Sun

03

Jan

2016

OMFactory's annual Trip to India

BY TARYN VANDER HOOP

I walk out of the airport into the sweet and sticky Indian air to see a tall gentleman with a sign that reads “Taryn Van”. This is the first time, and probably the last, that anyone has ever picked me up at the airport with a sign, so I’m feeling pretty top notch, even if only half my name made it onto the paper. In the words of my father as we set out of the driveway on every family vacation, I think to myself: This is gonna be great!
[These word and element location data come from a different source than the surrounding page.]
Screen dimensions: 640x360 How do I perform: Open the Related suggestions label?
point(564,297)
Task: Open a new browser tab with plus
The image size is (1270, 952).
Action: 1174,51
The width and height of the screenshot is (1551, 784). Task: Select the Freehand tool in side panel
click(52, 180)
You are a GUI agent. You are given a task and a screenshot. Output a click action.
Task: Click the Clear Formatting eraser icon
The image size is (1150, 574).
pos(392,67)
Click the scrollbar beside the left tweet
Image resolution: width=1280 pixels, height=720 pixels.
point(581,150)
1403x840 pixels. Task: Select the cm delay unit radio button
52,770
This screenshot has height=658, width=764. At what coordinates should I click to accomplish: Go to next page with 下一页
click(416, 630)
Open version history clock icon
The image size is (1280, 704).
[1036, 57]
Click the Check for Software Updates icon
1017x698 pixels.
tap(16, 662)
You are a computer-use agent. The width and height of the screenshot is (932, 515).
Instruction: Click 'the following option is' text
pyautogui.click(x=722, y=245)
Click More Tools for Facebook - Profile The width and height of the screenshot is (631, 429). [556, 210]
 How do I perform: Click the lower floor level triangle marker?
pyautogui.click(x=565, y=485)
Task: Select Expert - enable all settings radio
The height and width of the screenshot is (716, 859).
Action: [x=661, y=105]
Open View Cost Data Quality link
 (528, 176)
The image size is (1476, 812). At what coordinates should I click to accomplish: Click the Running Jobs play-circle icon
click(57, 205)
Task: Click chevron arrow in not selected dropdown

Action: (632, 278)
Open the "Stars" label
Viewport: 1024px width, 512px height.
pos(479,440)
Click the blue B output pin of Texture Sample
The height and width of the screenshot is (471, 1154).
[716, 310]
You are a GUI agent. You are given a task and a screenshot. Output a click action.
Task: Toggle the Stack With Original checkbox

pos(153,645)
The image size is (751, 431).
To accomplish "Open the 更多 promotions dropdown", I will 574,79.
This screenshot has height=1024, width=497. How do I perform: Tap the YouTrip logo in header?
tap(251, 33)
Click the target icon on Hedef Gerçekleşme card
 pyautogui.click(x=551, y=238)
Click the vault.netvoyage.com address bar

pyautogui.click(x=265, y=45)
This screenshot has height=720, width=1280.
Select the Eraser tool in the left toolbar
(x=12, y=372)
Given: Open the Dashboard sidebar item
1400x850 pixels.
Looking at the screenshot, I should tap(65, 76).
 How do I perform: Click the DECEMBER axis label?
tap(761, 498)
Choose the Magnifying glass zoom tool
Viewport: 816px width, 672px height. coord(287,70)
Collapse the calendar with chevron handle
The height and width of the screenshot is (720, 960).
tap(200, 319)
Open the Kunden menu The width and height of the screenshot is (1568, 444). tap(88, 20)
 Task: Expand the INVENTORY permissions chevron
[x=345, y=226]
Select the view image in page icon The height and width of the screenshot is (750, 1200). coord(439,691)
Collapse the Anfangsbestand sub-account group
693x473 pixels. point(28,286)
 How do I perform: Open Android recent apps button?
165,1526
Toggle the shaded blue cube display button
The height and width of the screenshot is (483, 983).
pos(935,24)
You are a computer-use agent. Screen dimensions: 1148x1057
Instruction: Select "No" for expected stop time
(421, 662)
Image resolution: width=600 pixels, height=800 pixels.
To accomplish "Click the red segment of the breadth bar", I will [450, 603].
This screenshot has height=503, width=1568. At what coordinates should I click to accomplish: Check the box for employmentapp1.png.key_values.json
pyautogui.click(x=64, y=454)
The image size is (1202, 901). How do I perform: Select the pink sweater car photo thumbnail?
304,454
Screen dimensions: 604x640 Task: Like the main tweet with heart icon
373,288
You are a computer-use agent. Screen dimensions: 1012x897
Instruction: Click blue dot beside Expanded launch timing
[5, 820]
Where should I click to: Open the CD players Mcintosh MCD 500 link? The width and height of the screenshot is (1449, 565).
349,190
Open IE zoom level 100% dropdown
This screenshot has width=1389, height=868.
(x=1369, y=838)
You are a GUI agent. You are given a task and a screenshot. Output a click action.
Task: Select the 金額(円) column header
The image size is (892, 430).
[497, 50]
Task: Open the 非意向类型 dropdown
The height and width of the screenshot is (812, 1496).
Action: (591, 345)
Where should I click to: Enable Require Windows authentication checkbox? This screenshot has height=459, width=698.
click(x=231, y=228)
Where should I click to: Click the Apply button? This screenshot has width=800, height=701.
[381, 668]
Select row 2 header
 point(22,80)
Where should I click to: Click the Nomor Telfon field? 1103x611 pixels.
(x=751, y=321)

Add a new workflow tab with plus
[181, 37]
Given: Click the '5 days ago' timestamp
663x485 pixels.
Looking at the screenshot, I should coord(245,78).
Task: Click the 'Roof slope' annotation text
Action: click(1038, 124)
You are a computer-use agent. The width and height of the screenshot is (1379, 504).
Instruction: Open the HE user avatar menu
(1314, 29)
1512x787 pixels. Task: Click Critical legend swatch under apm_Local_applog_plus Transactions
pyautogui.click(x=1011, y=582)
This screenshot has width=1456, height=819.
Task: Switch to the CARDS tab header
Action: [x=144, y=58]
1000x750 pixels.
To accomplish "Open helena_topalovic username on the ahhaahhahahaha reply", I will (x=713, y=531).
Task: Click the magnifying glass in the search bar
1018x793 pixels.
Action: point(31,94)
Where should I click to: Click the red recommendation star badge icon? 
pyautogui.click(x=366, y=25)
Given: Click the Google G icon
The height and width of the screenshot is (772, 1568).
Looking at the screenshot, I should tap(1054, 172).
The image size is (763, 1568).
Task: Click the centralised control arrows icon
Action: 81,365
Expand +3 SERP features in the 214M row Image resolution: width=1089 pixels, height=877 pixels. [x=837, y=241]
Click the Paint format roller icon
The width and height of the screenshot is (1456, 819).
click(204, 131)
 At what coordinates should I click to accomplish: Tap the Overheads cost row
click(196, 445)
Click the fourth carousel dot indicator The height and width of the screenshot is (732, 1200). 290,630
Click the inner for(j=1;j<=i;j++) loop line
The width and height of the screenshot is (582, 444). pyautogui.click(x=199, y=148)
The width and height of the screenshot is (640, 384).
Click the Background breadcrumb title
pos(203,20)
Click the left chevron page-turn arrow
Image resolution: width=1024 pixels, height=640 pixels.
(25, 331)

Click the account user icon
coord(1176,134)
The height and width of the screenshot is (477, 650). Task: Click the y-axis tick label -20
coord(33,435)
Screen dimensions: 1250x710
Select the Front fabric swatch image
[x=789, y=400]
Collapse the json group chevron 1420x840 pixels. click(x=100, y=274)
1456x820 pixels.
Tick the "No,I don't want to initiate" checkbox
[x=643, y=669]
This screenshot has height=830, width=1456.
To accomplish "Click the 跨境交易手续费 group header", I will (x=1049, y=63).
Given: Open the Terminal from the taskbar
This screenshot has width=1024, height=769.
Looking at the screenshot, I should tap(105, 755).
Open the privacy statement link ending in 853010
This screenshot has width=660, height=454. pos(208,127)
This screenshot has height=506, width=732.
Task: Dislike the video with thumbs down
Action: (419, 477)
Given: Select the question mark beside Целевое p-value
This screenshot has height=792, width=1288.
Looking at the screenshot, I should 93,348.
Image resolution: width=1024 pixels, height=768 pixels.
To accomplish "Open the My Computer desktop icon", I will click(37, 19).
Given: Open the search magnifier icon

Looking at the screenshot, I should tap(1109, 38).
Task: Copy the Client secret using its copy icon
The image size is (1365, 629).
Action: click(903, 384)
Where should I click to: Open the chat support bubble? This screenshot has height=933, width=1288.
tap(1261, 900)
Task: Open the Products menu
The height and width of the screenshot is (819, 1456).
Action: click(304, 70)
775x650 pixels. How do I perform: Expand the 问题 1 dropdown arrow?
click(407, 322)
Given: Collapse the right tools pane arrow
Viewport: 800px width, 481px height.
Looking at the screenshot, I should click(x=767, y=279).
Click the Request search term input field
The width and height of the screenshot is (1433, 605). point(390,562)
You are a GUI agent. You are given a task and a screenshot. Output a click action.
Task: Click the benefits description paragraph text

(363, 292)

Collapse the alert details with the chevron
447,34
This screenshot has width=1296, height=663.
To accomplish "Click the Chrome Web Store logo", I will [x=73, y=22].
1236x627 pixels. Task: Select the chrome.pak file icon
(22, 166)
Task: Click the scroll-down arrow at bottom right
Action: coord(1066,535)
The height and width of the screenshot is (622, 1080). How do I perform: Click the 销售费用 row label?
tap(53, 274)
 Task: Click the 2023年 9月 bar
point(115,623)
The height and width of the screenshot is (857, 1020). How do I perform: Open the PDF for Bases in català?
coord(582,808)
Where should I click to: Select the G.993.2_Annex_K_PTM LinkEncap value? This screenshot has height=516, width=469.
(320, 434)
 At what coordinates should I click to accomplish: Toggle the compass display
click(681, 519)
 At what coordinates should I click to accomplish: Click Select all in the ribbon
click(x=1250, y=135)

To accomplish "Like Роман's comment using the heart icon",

One by one we arrive from all different corners of the world. We arrive as strangers, all seeking different things from India and our experience, but will leave as lifelong friends. My favorite aspect of leading or participating in trainings and retreats is the relationships formed and the memories and transformative experiences that bond us together.

 

Our first destination is Trivandrum, Kerala’s capital city nestled in between Varkala and Kovalam, two beautiful beach towns. We start our days together practicing yoga and eating delicious Indian breakfasts and chattering excitedly about the days adventures ahead. Amidst visiting beaches, temples, shopping, surfing, and lots of shared meals, we begin to peel back our layers and open up to the wonders of India and one another.

 

A highlight in Trivandrum was certainly visiting a Durga Temple on the Lunar New Year. Durga, the fierce warrior yet compassionate mother, sits in a Sanctum and men and women wait in line to receive puja. The devotion of Hindus is so beautiful, as they all lean in and crane their necks to get a better view of the powerful goddess. I’m surrounded by an atmosphere of pure devotion and as I await my turn and am filled with this Bhakti energy. I bow my head down to honor the deity in front of me and instantly sense her energy within me and around me.

 

One of the last nights in Trivandrum, we had a very special experience - a live Kathakali performance at our Hotel. Fara Marz arranged a professional group to perform especially for us so it was private and authentic. Kathakali is an ancient dance form that originated in India as a way to tell stories from Hinduism’s greatest texts, notably the Mahabharata and the Ramayana. I’ve been learning about Kathakali for over a decade in every dance history class I’ve ever taken and now teach about it myself in a dance appreciation course. I’ve seen so many videos, but seeing it live brought tears to my eyes as I watched the commitment of the artists to their craft and the sweat form beads on their faces, and miraculously their elaborate and perfectly-done make-up remains undisturbed. (The whole process of the performers getting ready was triple the time of the performance!) I’ll never forget this experience and hope you will all jump at the chance to see this art form should you have the opportunity someday.

 

From Trivandrum, we headed north to Kochi on the Bangalore Express, India’s train system, which is the largest in the world. Fara wanted all of us to have the experience of traveling by Indian train and it certainly was an experience, although not quite as dramatic as I had imagined. On the exterior and interior, the train looked like it was one of the first steamers ever made from the 1800s, but it somehow had modern conveniences, like electrical outlets, haphazardly installed. We sat booth style, passing snacks, while Nina our Danish representative on the trip slept peacefully above us in the bunk. Every so often, a few men would walk through the train yelling “VADA, VADA, VADA, VADA, VADA” selling their fried deliciousness. We ended up buying a few items toward the end of our journey. Fried vada is better served warm and fresh! 

 

We arrived in Kochi for the last part of our journey together, a beautiful port city that was occupied by the Portuguese, Dutch, and English. The influence is still felt in the architecture and the cuisine and Fort Cochin was charming to say the least. We meandered around the fort town, spent ample time at the beach, and navigated our way around the backwaters of Alleppey where quaint houseboats abound. Near the end of our trip, we started to slow down as we realized our time was coming to an end and stocked up on some heavy relaxation, Ayurvedic treatments, and lots of good food.

 

All these experiences made for an unforgettable 2-weeks, but what is the one thing that I took away above all? To be grateful for each and everyday. We are blessed with so much in America and oftentimes this breeds a culture of wanting more or thinking you need more. These beautiful people are so happy and get by with very little. What do we really need? Food, shelter, water. We are so lucky to be able to turn on the tap and have (mostly) clean but definitely drinkable running water. This is a luxury. As our wise guide Sheila told me after I paid her a compliment that she looks so young: “It is because I am happy. Every night I thank God for the day I lived. I am so happy everyday to live another day. And I never worry about tomorrow because tomorrow will come, but today is here now, so enjoy.”

 

My mantra after returning: You are enough. You have enough. Be happy for the gift of each day.

 

Namaste and until next year, Kerala.